Background: Radiomics is the computation of quantitative image features extracted from medical imaging modalities to help clinical decision support systems, which could ultimately meliorate personalized management based on individual characteristics.
Objective: This study aimed to create a predictive model of response to peptide receptor radionuclide therapy (PRRT) using radiomics computed tomography (CT) images to decrease the dose for patients if they are not a candidate for treatment.
Material and Methods: In the current retrospective study, 34 patients with neuroendocrine tumors whose disease is clinically confirmed participated. Effective factors in the treatment were selected by eXtreme gradient boosting (XGBoost) and minimum redundancy maximum relevance (mRMR). Classifications of decision trees (DT), random forest (RF), and K-nearest neighbors (KNN) with selected quantitative and clinical features were used for modeling. A confusion matrix was used to evaluate the performance of the model.

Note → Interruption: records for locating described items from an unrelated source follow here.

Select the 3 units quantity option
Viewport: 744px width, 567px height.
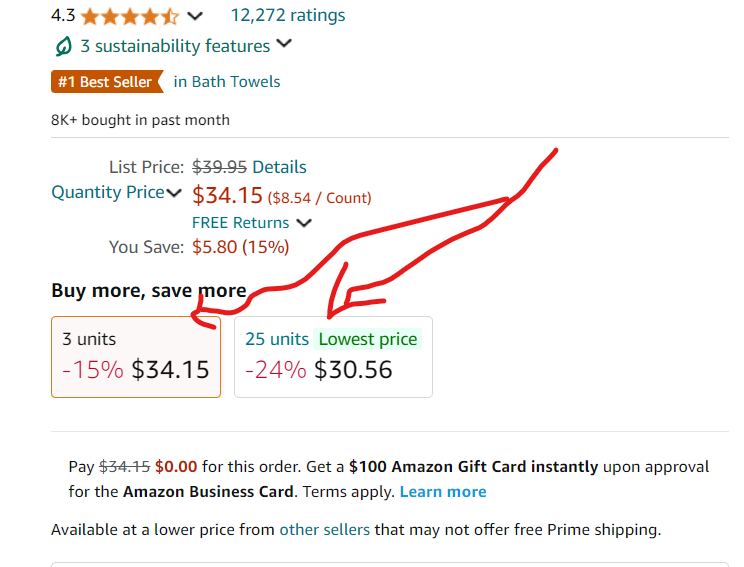pos(136,357)
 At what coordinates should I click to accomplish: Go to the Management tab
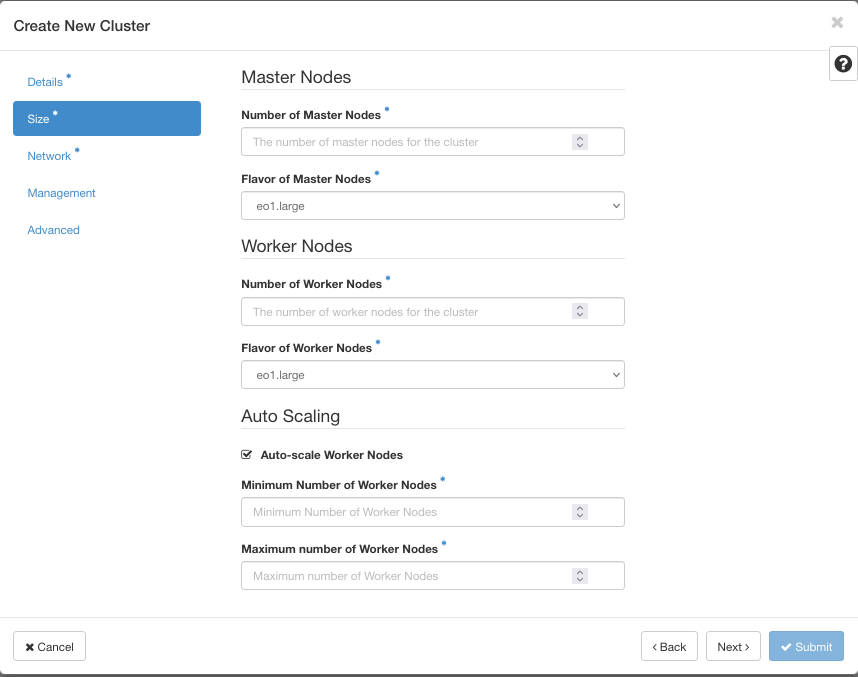(61, 193)
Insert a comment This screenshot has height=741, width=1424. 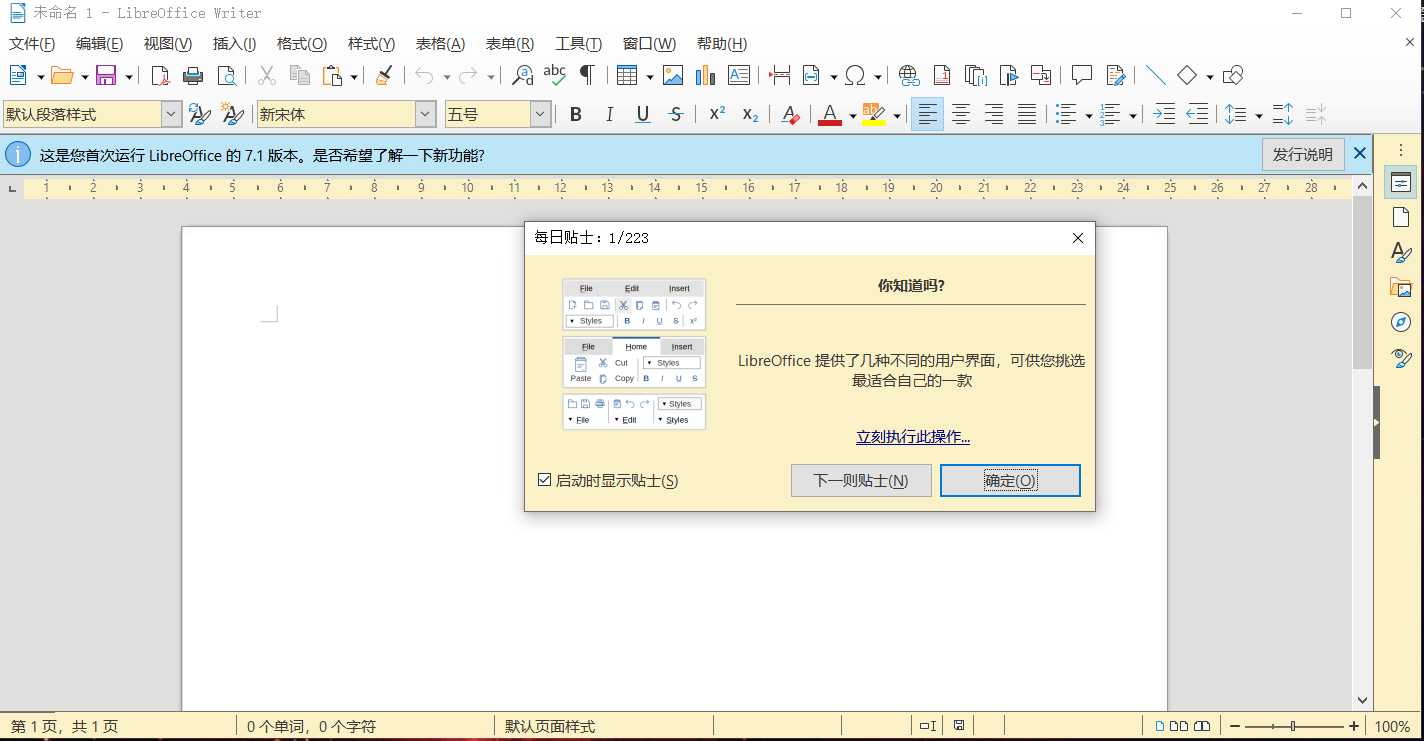pos(1081,75)
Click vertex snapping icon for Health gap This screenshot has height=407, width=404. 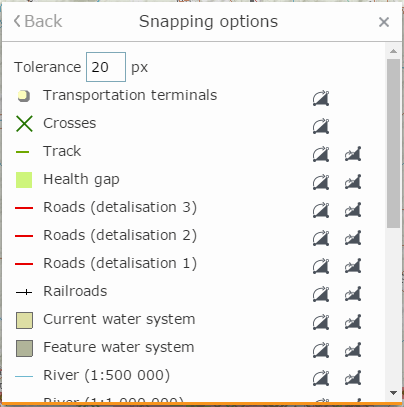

Results: Out of 866 quantitative and clinical features, nine features with the XGBoost method and ten features with the mRMR pattern were selected that had the most relevance in predicting response to treatment. Selected features of the XGBoost method in integration with the RF classifier provided the highest accuracy (accuracy: 89%), and features selected by the mRMR method in combination with the RF classifier showed satisfactory performance (accuracy: 74%).
Conclusion: This exploratory analysis shows that radiomic features with high accuracy can effectively predict response to personalize treatment.